The answer to why Mexico on film interested him so keenly is found in Steinbeck’s holistic sensibilities, reflected in an emblematic little incident he notes in Sea of Cortez. In Loreto, the crew sees a lovely, admittedly gaudy statue of Our Lady of Loreto under glass in a small, dimly lit chapel of the old mission. “This Lady, of plaster and wood and paint, is one of the strong ecological factors of the town of Loreto, and not to kn
ow her and her strength is to fail to know Loreto.” Steinbeck appreciated the spiritual longing represented by Our Lady, understood that Mexico’s Catholic history was as much a part of the place as the desert and Sally Lightfoot crabs and gay music that he loved. His three films help complete his own ecological embrace of Mexico.

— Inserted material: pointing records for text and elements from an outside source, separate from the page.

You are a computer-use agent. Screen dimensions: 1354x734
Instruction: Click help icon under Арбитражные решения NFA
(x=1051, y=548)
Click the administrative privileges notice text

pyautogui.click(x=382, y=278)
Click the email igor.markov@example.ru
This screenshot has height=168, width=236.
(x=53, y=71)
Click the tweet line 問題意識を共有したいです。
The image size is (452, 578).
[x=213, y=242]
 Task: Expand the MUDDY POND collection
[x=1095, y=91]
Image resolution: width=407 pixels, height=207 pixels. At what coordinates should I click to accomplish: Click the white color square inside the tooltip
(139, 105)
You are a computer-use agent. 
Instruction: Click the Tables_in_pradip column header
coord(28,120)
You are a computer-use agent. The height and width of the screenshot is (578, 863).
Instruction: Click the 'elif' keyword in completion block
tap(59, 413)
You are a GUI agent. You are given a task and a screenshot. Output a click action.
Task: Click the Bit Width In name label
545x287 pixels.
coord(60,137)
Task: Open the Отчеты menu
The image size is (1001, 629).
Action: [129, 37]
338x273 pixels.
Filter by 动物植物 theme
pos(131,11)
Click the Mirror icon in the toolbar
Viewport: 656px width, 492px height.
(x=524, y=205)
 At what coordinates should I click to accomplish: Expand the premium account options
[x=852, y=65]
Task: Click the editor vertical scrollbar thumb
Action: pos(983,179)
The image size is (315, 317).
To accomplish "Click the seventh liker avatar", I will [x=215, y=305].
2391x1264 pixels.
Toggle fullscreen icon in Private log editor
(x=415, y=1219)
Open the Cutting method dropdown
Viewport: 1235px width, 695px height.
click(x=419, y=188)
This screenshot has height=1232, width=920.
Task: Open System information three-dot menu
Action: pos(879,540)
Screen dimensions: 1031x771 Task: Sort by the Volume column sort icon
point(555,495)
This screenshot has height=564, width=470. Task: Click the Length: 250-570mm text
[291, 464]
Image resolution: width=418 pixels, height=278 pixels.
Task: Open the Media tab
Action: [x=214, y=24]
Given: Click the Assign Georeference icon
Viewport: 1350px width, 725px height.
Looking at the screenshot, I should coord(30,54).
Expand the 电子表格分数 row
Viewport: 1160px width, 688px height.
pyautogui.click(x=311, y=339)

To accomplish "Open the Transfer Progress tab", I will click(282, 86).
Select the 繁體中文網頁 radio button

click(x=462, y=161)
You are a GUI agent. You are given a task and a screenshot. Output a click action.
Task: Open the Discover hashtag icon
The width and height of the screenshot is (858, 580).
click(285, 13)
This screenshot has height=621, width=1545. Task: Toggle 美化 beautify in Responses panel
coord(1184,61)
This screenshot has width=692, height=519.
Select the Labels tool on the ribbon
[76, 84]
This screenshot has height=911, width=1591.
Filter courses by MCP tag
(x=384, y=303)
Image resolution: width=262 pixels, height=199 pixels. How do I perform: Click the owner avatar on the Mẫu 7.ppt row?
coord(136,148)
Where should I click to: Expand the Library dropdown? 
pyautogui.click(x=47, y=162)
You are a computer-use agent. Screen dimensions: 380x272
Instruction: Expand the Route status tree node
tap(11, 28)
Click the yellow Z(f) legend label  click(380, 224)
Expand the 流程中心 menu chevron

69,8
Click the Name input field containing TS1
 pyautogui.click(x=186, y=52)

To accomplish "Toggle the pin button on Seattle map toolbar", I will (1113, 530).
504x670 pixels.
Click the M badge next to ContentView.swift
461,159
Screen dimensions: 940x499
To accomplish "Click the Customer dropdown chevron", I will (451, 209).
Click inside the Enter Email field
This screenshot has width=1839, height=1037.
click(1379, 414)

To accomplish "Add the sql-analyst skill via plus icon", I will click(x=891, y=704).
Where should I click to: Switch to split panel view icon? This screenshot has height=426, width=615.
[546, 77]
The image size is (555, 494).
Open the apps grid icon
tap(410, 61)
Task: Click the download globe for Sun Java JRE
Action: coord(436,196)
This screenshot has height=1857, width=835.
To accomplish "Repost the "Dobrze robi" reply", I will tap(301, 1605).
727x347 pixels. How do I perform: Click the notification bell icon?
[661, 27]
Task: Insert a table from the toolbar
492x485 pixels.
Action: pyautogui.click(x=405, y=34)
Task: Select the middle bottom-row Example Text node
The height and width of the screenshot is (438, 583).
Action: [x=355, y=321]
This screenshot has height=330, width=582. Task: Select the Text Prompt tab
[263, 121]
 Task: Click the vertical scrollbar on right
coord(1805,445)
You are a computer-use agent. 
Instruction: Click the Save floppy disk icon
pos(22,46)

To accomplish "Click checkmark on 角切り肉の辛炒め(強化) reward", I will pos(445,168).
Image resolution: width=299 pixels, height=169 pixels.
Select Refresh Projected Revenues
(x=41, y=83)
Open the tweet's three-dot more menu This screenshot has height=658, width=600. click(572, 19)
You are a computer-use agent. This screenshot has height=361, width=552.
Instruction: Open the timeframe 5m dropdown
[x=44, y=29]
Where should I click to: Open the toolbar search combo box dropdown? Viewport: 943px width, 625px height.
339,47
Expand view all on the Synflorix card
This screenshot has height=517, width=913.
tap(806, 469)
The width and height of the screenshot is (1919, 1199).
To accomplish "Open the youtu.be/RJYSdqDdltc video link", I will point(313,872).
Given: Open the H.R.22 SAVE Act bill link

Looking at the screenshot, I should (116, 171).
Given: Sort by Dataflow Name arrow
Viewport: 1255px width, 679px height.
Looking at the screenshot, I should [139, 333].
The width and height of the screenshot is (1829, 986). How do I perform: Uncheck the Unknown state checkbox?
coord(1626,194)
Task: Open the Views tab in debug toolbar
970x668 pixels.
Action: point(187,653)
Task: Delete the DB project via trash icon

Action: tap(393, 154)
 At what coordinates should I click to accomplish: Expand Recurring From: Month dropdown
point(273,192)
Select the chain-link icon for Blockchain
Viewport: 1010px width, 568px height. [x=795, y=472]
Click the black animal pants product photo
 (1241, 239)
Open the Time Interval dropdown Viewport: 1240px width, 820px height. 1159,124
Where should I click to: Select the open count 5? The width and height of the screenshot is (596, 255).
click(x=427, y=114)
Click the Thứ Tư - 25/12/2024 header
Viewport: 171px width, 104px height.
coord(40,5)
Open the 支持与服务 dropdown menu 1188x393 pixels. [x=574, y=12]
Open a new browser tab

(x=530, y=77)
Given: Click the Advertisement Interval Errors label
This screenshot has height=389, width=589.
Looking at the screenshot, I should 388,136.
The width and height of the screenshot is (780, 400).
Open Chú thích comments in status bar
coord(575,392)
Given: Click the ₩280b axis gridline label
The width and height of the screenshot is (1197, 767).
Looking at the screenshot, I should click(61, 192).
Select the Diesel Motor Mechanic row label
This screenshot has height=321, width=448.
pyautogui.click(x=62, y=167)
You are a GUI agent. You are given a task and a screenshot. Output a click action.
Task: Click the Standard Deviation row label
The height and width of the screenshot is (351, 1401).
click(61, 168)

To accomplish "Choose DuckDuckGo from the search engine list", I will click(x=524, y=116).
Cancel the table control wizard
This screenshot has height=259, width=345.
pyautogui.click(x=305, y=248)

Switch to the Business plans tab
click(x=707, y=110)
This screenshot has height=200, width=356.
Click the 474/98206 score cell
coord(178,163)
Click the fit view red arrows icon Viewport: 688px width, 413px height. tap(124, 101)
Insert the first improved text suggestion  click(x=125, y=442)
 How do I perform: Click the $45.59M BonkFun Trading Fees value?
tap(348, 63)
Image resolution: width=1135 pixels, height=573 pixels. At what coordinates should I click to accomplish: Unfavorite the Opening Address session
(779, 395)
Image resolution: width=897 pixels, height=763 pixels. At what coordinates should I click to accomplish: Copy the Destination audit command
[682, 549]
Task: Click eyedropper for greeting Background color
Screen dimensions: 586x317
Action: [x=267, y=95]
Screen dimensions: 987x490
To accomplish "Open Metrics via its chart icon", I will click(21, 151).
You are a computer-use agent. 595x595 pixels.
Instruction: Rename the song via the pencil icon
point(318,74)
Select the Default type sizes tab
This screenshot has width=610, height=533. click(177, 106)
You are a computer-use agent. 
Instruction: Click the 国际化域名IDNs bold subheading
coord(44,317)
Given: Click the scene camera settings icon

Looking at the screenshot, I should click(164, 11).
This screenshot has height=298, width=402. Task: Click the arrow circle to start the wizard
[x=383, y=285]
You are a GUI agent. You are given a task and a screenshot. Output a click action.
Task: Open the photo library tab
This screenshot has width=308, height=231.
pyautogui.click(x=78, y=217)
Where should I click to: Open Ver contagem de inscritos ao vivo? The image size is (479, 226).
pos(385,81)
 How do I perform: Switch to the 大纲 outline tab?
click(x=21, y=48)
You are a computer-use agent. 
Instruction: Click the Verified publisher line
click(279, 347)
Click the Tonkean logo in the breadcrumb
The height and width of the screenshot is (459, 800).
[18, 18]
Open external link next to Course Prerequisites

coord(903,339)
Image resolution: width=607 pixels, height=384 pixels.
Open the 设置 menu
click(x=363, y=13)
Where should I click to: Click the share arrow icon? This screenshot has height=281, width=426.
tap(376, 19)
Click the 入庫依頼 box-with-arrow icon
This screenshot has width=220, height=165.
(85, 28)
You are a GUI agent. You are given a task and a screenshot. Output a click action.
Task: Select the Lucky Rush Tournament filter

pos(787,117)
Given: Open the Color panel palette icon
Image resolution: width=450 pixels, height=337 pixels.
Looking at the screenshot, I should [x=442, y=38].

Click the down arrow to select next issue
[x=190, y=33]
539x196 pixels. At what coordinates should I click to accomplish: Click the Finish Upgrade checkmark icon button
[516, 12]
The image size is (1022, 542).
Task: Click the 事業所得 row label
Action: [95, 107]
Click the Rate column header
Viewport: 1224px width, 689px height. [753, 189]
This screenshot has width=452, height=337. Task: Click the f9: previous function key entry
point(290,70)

Crew of the Western Flyer before departing, March 11, 1940.
”The great rocks on the end of the [Cabo] Peninsula are almost literary.”
The Sea of Cortez: What Has Changed?
Tourists crowd Cabo San Lucas beaches to soak up sun and margaritas. High-rise hotels march down the coast in what Steinbeck would have termed “Floridian ugliness.” Only the now-abandoned tuna cannery marks the forlorn little town that Steinbeck and Ricketts saw in 1940, one that had been struck by a devastating hurricane the year before: “The tuna cannery against the gathering rocks of the point and a few houses along the edge of the beach were the only habitations visible.” But the rugged rocks at the end of the peninsula, resistant to both nature’s and man’s assaults, have not changed—nor has the color of the water: “Below the Mexican border the water changes color; it takes on a deep ultramarine blue—a washtub bluing blue, intense and seeming to penetrate deep into the water; the fishermen call it ‘tuna water.’” Much of the dry, forbidding coast—where cactus and sea are thrown into sharp contrast—has not changed. On this gnarled peninsula, Steinbeck’s words still resonate.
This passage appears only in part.